Nature of Program

A Minor in Statistics is available to any undergraduate students at WVU.  The Statistics Minor requires 15 credit hours not counted toward another minor with a grade of C- or higher in each course.  If you are interested in pursuing a Minor, please contact your academic advisor. 

Students interested in a major related to statistics should consider the interdepartmental bachelor of sciences degree in industrial mathematics and statistics. 

Minor Learning Outcomes


Undergraduate courses in statistics, and sequences of statistics courses leading to a minor in statistics or a major in Industrial Mathematics and Statistics, provide a foundation of statistical literacy, statistical reasoning, and statistical thinking. Our aim is for all of our students to be challenged and encouraged in their statistical course work.  In particular, we enable our students to:

  • Appreciate the inherent variation and uncertainty of information, and understand that statistics can be a resource for improved decision making;
  • Develop critical thinking skills for application of statistics in novel situations;
  • Effectively communicate the results of statistical analysis;
  • Become responsible and competent practitioners of statistics in order to attain personal goals, either in a profession or in further educational experiences.

Statistics Minor 


The Statistics minor requires 15 hours not counted toward another minor.

Minimum grade of C- is required in all courses applied toward the minor.
Core Course:3
Elementary Statistical Inference
Introduction to Probability and Statistics
Elementary Business and Economics Statistics
Upper-Division Electives:12
One STAT course numbered 200 or above or one MATH course numbered 126 or above
Select 9 STAT credits numbered 300 or above
Total Hours15


STAT 111. Understanding Statistics. 3 Hours.

Introduction to basic concepts and ideas of statistics. Methodologies and case studies to prepare students to understand the use of statistics in the mass media and professional publications in their major field of study. Not open to students who have earned credit for STAT 211 or STAT 215.

STAT 191. First-Year Seminar. 1-3 Hours.

Engages students in active learning strategies that enable effective transition to college life at WVU. Students will explore school, college and university programs, policies and services relevant to academic success. Provides active learning activities that enable effective transition to the academic environment. Students examine school, college and university programs, policies and services.

STAT 201. Applied Statistical Modeling. 3 Hours.
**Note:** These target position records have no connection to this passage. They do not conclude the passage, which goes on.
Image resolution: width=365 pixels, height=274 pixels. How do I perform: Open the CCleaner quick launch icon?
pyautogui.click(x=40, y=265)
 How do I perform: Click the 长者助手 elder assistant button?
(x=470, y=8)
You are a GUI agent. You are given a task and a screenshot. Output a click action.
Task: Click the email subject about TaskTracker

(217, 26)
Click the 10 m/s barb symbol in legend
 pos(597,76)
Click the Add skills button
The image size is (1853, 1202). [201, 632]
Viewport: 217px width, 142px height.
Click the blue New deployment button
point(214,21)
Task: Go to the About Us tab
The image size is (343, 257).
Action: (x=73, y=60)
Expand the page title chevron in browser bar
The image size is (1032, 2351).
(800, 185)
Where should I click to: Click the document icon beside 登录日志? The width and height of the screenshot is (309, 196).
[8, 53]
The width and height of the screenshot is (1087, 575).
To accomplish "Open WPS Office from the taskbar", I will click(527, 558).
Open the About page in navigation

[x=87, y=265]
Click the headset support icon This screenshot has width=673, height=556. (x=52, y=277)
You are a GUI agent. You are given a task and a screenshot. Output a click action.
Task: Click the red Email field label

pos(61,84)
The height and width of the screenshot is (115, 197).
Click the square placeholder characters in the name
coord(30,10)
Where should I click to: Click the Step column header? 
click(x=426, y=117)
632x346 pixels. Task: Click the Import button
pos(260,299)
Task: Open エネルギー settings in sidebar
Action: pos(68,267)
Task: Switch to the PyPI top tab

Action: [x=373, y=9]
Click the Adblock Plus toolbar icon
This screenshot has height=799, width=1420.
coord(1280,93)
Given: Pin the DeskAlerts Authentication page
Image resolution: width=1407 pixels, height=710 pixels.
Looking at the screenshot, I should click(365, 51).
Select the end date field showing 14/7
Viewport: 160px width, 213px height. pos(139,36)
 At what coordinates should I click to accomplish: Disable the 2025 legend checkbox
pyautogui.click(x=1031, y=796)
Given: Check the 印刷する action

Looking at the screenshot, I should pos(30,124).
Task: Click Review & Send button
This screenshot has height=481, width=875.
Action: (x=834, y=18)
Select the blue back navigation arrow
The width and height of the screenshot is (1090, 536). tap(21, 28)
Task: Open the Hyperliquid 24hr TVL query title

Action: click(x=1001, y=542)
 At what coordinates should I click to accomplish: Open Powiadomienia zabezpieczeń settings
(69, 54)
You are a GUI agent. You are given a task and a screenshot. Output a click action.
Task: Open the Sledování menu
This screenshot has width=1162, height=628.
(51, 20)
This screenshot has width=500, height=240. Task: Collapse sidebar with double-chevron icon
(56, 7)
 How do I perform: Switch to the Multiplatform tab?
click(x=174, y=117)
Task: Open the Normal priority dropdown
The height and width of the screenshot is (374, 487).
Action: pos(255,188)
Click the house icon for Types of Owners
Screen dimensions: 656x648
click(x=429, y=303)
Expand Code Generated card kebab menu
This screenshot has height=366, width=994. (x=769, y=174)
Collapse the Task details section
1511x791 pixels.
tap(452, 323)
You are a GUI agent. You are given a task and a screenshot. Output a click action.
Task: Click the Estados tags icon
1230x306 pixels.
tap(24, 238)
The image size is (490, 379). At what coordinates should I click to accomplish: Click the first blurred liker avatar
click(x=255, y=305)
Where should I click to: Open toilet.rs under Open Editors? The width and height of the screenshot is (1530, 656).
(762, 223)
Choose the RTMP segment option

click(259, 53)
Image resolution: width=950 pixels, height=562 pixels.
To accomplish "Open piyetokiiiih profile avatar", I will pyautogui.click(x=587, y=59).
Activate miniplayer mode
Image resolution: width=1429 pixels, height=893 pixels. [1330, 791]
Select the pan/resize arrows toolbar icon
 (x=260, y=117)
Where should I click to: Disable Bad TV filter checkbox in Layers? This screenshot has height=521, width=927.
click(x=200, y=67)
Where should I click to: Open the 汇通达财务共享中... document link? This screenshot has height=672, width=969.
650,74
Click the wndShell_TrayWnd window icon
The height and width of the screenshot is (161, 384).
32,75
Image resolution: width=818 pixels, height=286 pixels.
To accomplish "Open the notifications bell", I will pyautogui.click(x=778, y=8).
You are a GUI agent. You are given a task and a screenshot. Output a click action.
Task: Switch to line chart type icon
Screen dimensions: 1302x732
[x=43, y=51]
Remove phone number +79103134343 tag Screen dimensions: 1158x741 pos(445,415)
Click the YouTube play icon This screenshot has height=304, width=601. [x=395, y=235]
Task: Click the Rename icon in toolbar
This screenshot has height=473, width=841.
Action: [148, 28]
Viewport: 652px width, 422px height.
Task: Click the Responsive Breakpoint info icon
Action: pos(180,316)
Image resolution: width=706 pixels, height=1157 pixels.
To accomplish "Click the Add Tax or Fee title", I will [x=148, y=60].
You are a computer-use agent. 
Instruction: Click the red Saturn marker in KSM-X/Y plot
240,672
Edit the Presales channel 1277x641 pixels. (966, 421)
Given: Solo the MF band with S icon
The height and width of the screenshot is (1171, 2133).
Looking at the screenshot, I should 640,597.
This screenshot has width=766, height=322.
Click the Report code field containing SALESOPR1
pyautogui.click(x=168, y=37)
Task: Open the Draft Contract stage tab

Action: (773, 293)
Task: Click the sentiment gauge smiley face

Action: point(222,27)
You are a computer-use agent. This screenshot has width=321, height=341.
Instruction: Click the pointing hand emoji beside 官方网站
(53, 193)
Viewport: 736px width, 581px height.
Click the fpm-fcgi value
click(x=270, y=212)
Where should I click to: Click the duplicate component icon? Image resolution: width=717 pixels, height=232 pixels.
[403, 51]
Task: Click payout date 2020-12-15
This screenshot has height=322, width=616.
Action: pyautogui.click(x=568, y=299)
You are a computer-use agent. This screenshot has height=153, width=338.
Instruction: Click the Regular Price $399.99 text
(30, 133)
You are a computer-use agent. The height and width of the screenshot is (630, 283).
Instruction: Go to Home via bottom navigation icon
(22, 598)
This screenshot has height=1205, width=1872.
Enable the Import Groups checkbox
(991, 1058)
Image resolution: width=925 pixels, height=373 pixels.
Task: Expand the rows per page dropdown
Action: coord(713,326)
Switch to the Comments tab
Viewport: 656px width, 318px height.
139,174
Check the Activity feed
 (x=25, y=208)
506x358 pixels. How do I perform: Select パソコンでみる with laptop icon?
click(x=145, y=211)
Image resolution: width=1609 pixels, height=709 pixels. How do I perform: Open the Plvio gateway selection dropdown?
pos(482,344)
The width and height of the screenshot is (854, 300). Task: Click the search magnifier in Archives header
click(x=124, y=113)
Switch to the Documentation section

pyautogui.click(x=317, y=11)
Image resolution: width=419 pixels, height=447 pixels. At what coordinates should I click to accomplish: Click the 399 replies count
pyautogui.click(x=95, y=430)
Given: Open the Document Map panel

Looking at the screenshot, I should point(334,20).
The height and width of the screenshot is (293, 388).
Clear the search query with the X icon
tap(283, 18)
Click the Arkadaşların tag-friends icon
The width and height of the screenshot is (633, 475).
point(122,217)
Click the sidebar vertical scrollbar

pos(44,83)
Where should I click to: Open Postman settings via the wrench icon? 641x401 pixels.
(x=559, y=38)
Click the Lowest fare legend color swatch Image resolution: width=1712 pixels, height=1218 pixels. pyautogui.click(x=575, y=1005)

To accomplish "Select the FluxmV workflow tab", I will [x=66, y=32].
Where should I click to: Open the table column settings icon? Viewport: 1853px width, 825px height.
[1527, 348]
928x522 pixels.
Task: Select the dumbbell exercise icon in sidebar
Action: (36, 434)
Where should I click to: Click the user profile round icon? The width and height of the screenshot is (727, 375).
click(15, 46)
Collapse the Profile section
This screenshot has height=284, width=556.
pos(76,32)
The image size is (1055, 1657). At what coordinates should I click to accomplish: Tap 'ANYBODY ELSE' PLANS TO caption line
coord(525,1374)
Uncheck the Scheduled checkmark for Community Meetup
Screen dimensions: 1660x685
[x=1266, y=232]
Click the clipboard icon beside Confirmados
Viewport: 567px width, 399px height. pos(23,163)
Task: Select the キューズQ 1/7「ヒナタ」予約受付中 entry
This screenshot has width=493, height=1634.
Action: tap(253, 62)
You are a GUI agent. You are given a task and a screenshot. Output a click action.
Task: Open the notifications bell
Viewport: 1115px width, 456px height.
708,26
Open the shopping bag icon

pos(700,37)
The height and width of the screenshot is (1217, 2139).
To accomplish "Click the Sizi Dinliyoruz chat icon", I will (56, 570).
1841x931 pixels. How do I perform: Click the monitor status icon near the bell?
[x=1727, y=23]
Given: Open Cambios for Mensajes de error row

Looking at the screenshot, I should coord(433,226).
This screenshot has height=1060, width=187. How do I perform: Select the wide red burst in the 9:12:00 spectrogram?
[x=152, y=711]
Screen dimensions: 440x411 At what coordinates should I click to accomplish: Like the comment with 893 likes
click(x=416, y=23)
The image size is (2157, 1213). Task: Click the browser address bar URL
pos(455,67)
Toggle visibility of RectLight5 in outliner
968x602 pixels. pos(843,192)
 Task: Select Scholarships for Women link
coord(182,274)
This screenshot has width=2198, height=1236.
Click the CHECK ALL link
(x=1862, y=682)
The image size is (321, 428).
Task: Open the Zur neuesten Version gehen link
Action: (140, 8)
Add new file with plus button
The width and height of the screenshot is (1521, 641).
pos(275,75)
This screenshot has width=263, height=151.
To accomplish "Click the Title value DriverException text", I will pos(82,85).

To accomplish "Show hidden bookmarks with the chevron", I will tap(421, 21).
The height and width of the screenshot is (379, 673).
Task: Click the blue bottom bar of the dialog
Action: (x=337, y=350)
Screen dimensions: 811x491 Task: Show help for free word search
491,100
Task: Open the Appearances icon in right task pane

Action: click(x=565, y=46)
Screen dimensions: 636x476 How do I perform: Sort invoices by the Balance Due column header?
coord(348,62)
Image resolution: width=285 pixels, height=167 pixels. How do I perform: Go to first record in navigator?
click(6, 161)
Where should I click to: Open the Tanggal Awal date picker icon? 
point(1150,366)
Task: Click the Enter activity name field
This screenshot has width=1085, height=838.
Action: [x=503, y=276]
PR: MATH 121 or higher. Introduction to modeling in the social, behavioral, and health sciences. Descriptive statistics, probability, discrete/continuous distributions, random variables, sampling distributions, t-tests, regression, correlation, categorical models, repeated measures, one- and two-way ANOVA, covariance models.

STAT 205. Introductory Probability and Statistical Inference. 3 Hours.

PR: MATH 150 or equivalent. Probability, random variables, expectation, random sampling, descriptive statistics, sampling distributions, estimation, hypothesis testing, linear regression, and nonparametric statistics.

STAT 210. Statistics for the Health Sciences. 3 Hours.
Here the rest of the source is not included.